## Fragmento del documento
####

Desde hace unos cuantos años
vengo rindiéndome al poder recreador que ejercen entre sí las diferentes
manifestaciones del arte, y en particular el que bendice a la música para
recrear los universos y los textos literarios, más complejo y misterioso acaso
que el que tienen las palabras para expresar y transformar –recrear, en fin–
las obras de arte que no se construyen con ellas. De esto estamos hablando en Los andamios de los pájaros (Sevilla, La
Isla de Siltolá, 2014), el cuarto poemario de Amando Carabias tras Humanidad perdida (1980), Versos como carne (2010) y Quizá un martes de otoño (2013), en el que el poeta reconstruye y
reinterpreta poéticamente los cuadros que su hermano Mariano Carabias expuso en
Segovia en 2010 bajo el significativo título de “Tocar el humo”.
La
tarea que acomete Amando Carabias vuelve sobre las sugerencias abiertas por
Horacio al crear el tópico ut pictura
poiesis, tan reivindicado por los renacentistas, y lo hace asumiendo que
recrea literariamente lo que ya es, en sí mismo, un ejercicio de recreación
estética tan admirable como el que entraña la pintura. No tuve el placer de
visitar en su día la exposición de Mariano Carabias, pero me he preocupado por
conocer al menos elementalmente su obra pictórica a través de la completa
colección que se puede visitar en su página web (www.marianocarabias.com) y he
entendido el sentido de las palabras del artista cuando, en el catálogo de su
exposición, afirmaba que, en su intento de plasmar el objeto de su mirada, “va
apareciendo un ser nuevo, atemporal, que posee algo del individuo que ha sido
punto de partida”. Sobre este nuevo ser, que no es exactamente el primigenio
pero encierra su esencia, practica el poeta Amando Carabias su mirada
literaria, esa “mirada del espectador” que, como sostiene Mariano a tiempo de
justificar su idea de la pintura, da un nuevo sentido a lo que se contempla: el
sentido que leemos en sus poemas, con los que, como él mismo dice en el texto preliminar de Los andamios de los pájaros, Amando
responde a la “invitación necesaria para transitar por el eterno viaje que,
atravesando los andamios de los
pájaros, recorren los gestos repetidos en los rostros irrepetibles que nutren
los eslabones de la historia humana”. En este nexo de intemporalidad parece consistir
la principal dimensión simbólica de los andamios de los pájaros, que el poeta
desvela generosamente desde el principio para que el lector disponga de la
clave necesaria para compartir con el poeta la respuesta a la invitación.

####

## Objetivo de la tarea
Indique si cada afirmación concuerda con la reseña sobre Los andamios de los pájaros, respondiendo sí o no y citando literalmente las palabras de la reseña que lo determinan.
1. Los andamios de los pájaros es el cuarto poemario de Amando Carabias.
2. El autor de la reseña visitó la exposición de Mariano Carabias.
3. Mariano Carabias expuso sus cuadros en Segovia en 2010 con el título “Tocar el humo”.
Los registros no guardan relación alguna con la reseña.

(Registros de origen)
####

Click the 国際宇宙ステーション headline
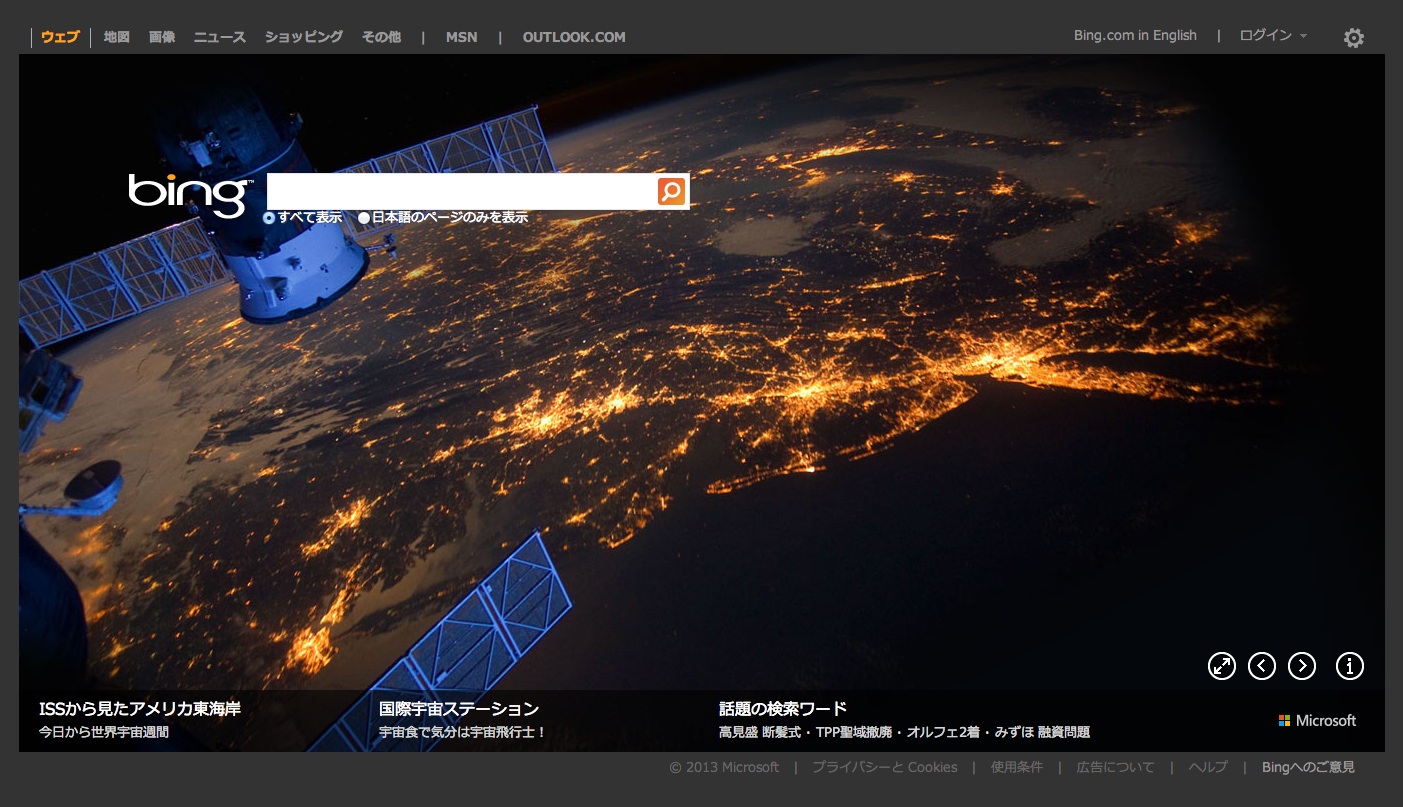Screen dimensions: 1403x807 [459, 709]
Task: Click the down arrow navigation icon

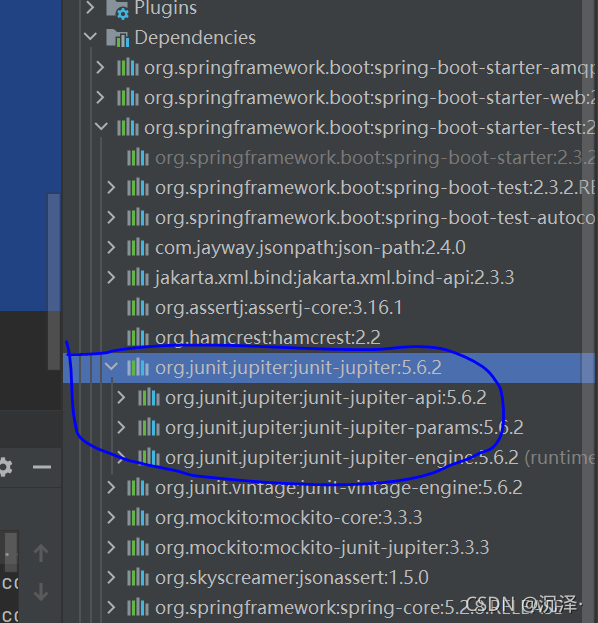Action: [41, 591]
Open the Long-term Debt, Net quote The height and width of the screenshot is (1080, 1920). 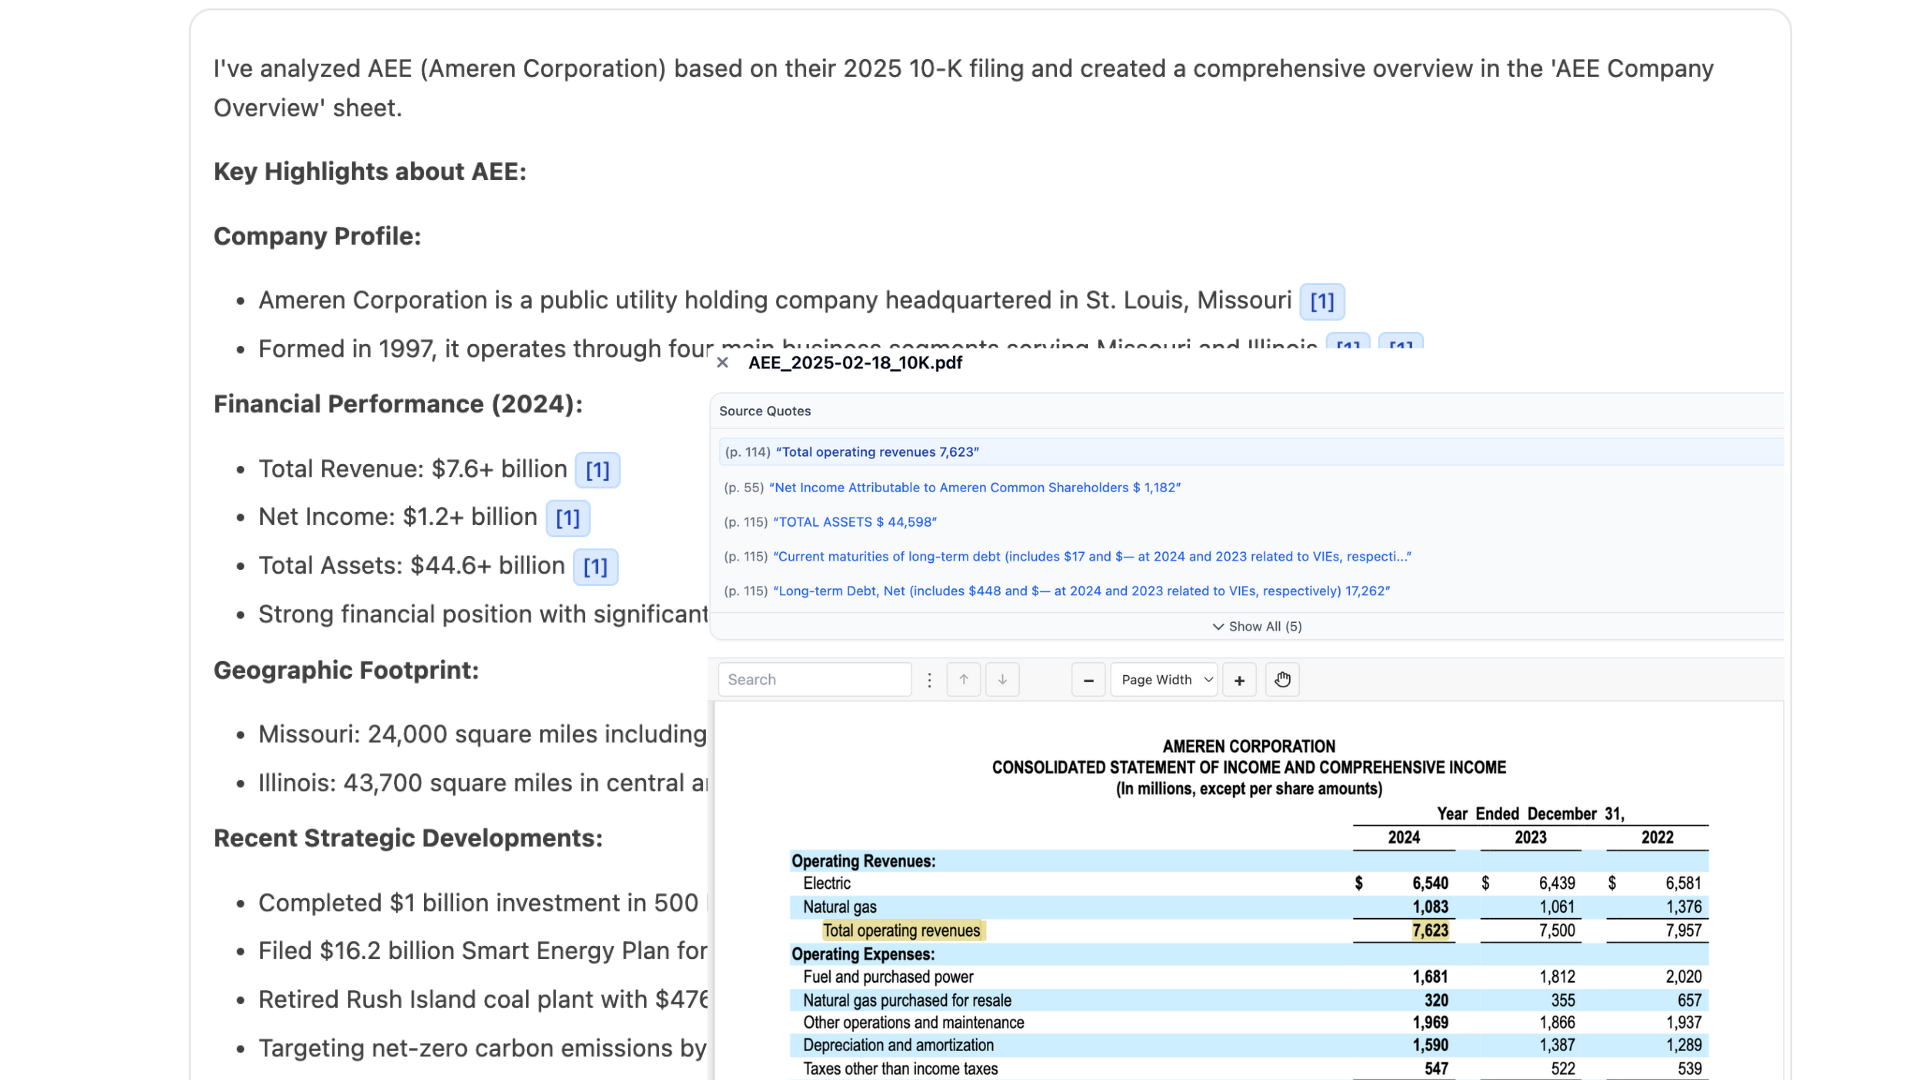pyautogui.click(x=1081, y=591)
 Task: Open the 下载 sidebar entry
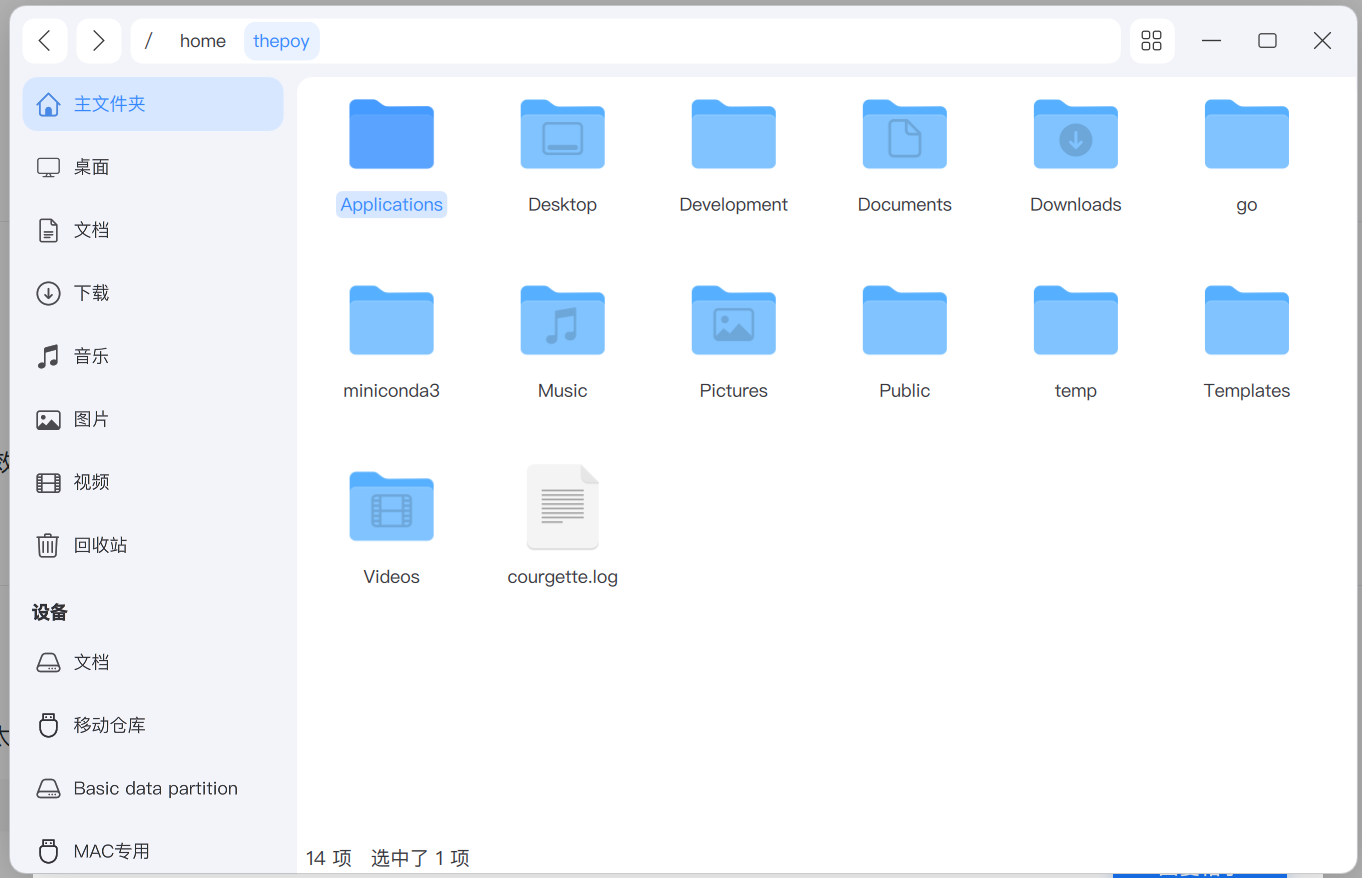point(92,292)
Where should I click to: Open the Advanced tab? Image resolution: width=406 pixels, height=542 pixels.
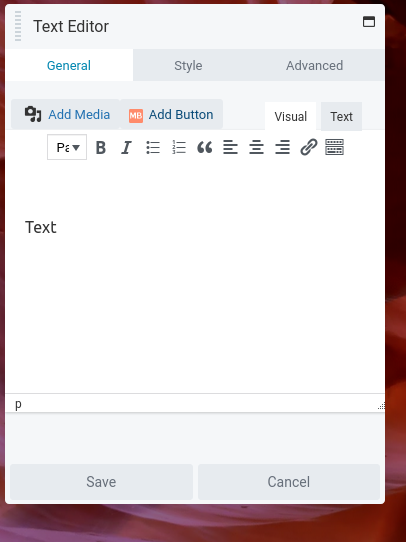point(314,65)
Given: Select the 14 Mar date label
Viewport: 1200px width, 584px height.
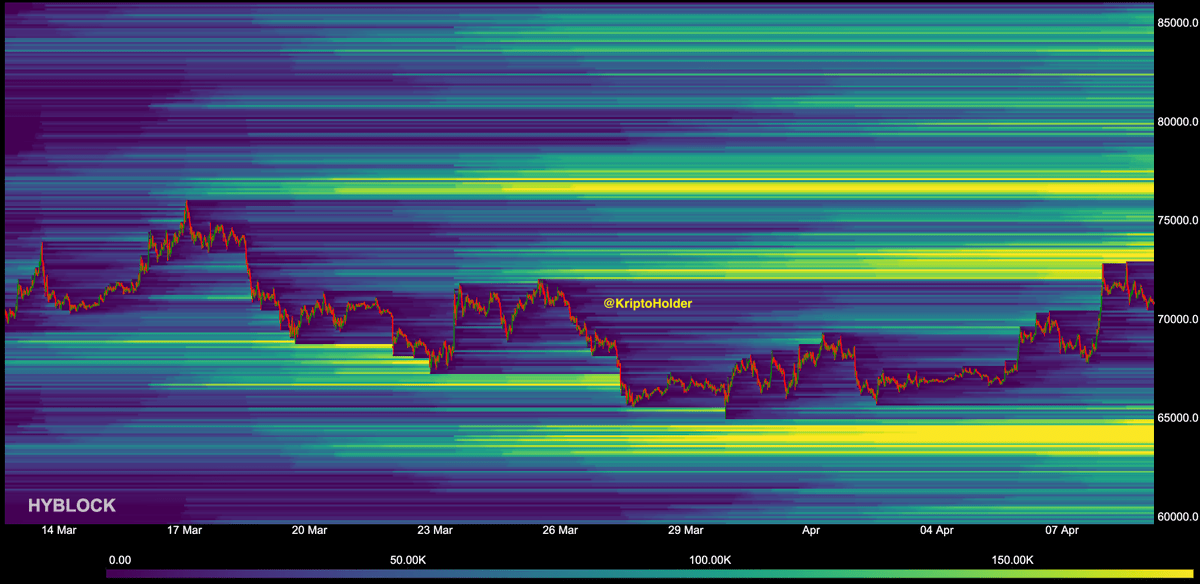Looking at the screenshot, I should coord(58,531).
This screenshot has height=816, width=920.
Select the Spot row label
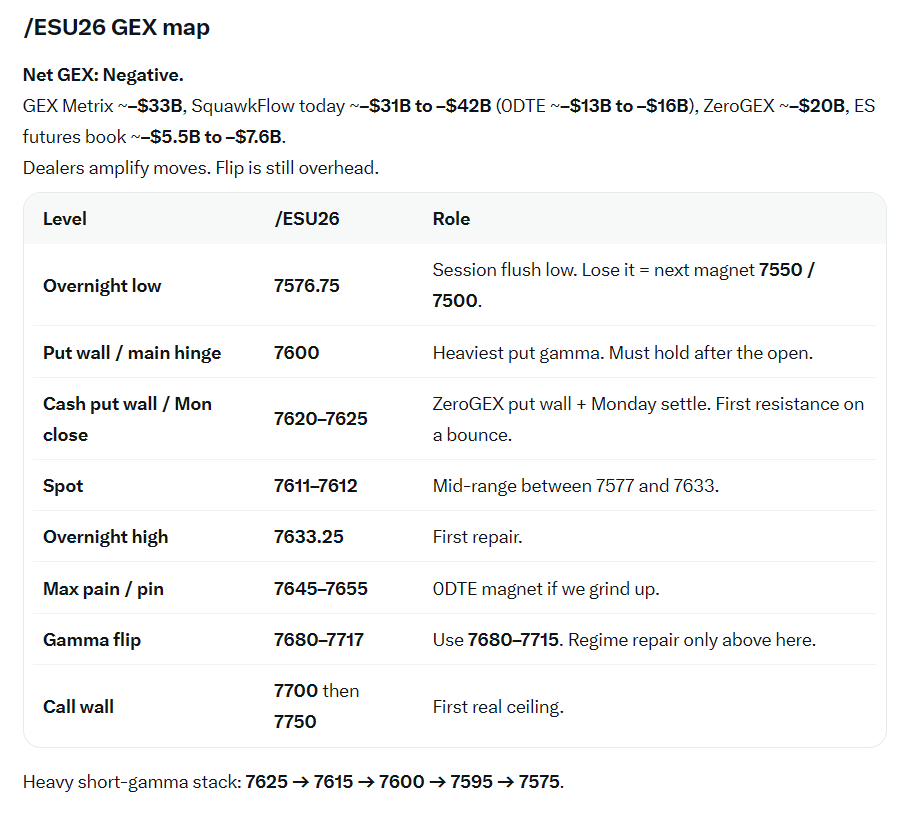pos(63,486)
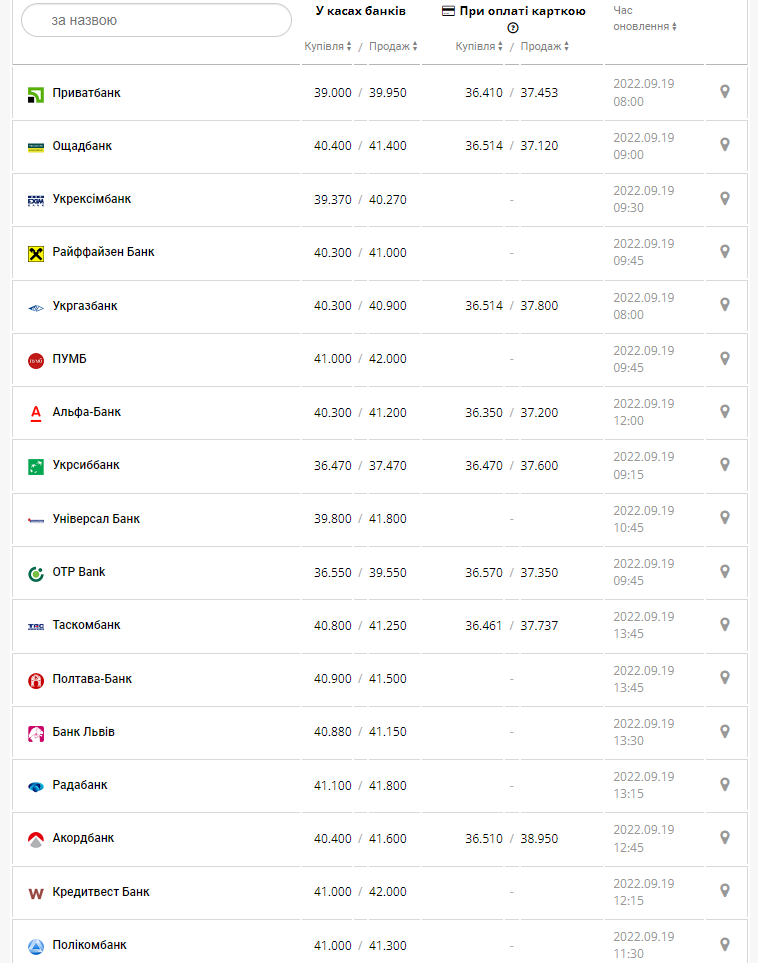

####

## Resultado del ejercicio
1. Sí: «el cuarto poemario de Amando Carabias».
2. No: «No tuve el placer de visitar en su día la exposición de Mariano Carabias».
3. Sí: «expuso en Segovia en 2010 bajo el significativo título de “Tocar el humo”».